Monday, 14 September 2021 09:21

Windfarm subsidy cuts having “significant impact” on investment

Windfarm subsidy cuts having “significant impact” on investment

New research from industry body Scottish Renewables has found that the early end to renewables subsidies is already having a “significant impact” on investor confidence and their ability to lend to developers.

Earlier this year, the UK Government announced it is to end the Renewables Obligation (RO) in 2016, rather than the previously-planned 2017.

A survey carried out by EY, on behalf of Scottish Renewables, has found that many of the industry’s concerns have been confirmed and that banks have become reluctant to finance wind farm projects as a result of the support scheme ending.

More than half of the active onshore wind investors questioned said they were not prepared to lend until the UK Energy Bill had received Royal Assent, which is expected next year. This is due to the current political and regulatory risk surrounding the RO, and the lack of guidance on the process.

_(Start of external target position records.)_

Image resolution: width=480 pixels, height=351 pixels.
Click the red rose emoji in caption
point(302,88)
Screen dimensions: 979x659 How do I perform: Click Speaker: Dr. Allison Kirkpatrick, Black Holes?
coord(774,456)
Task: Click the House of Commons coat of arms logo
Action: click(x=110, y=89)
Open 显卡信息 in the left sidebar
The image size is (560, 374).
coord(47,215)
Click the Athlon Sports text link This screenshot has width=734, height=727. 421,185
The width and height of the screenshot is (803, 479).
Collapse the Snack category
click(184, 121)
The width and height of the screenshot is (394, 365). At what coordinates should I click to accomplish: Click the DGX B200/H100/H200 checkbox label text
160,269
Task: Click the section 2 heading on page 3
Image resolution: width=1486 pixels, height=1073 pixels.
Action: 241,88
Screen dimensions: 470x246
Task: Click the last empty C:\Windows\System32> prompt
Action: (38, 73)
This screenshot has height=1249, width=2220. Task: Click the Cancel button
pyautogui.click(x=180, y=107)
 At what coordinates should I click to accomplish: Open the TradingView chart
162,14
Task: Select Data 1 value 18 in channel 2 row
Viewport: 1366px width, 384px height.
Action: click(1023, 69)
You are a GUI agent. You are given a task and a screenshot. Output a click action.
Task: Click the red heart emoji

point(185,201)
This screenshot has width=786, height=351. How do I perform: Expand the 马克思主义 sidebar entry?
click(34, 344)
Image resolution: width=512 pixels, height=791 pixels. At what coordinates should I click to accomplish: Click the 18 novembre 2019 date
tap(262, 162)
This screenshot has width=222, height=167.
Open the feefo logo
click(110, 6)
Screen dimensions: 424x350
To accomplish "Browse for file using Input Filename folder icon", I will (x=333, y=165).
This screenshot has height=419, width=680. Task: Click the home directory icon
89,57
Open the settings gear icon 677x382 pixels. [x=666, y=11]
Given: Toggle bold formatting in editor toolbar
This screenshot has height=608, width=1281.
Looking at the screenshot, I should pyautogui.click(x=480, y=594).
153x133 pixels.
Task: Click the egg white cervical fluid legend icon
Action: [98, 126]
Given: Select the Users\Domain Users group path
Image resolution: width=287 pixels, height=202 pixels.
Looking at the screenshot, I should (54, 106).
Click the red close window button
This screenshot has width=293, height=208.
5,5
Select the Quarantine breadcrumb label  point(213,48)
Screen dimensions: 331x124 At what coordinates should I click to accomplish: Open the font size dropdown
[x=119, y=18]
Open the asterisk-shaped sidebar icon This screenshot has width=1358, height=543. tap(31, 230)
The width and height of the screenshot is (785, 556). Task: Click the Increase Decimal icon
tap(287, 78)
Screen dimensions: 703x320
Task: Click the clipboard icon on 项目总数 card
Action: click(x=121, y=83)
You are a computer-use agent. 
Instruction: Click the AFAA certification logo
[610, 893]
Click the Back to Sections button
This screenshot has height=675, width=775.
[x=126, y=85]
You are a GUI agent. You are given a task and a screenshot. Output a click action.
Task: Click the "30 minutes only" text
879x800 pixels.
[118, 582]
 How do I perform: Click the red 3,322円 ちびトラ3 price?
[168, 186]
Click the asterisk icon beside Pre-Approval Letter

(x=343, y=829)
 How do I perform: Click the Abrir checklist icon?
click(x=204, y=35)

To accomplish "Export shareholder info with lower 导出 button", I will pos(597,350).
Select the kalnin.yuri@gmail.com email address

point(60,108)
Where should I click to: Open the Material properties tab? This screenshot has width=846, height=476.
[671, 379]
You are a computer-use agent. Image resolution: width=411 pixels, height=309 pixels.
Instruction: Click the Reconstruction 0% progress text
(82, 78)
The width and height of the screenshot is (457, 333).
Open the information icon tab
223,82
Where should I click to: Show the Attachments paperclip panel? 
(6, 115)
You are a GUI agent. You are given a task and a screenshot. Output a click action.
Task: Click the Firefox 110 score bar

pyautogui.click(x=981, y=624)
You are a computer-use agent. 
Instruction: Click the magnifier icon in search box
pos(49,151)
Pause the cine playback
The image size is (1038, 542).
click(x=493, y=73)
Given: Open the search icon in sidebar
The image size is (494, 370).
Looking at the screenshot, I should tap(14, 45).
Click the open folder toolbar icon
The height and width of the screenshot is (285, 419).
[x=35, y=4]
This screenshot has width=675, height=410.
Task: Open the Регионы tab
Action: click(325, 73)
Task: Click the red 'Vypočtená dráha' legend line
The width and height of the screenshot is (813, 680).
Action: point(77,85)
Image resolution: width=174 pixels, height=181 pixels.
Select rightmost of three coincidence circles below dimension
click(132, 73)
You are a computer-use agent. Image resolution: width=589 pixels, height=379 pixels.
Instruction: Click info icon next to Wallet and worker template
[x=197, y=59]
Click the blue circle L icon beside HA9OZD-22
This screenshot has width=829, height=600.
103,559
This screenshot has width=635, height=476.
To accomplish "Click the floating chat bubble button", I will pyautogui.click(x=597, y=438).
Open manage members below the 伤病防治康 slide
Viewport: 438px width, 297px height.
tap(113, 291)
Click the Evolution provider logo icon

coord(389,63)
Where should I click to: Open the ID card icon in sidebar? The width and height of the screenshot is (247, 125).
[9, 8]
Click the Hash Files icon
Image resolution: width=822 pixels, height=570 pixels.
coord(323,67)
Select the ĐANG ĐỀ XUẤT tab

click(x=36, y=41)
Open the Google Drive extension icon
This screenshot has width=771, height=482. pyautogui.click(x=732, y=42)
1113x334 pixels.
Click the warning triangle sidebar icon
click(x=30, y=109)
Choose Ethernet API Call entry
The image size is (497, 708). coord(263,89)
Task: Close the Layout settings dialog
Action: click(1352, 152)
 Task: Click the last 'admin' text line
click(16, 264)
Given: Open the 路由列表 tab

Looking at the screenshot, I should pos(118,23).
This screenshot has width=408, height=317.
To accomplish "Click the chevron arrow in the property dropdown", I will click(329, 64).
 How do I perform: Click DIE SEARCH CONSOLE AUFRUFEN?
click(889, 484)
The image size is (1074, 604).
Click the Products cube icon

Michael Rieley, senior policy manager for Scottish Renewables, said: “The UK Government’s decision to remove financial support for some onshore wind farms a year earlier than planned has had a clear and negative impact on the ability of developers to attract finance to their projects.

“Our members have already expressed concern that they were entering an investment hiatus and this survey of lenders would indicate their suspicions are well founded. With the decision to end support a year earlier than planned, around two gigawatts of onshore wind projects in Scotland have been put at risk. These are projects that could bring around £3billion pounds of investment and provide enough generation to meet the equivalent electricity demand of 1.2 million Scottish homes.

“If we are to avoid losing the benefits of this scale of development in Scotland, the UK Government must allow those developers that have already made significant progress with their projects to continue them as part of the RO scheme.”

Matthew Yard, assistant director at EY, added: “The results of the survey indicate that raising project finance for UK onshore wind RO projects has become more complex, more expensive and increasingly difficult since the announcement of the early closure of the RO. Those banks that have indicated they are considering lending to UK onshore wind RO projects are now seeking better terms and some form of mitigation against a situation with no RO revenue.

“As we move closer to the RO accreditation end date, the ongoing uncertainty makes it harder for projects and sponsors to raise senior finance.”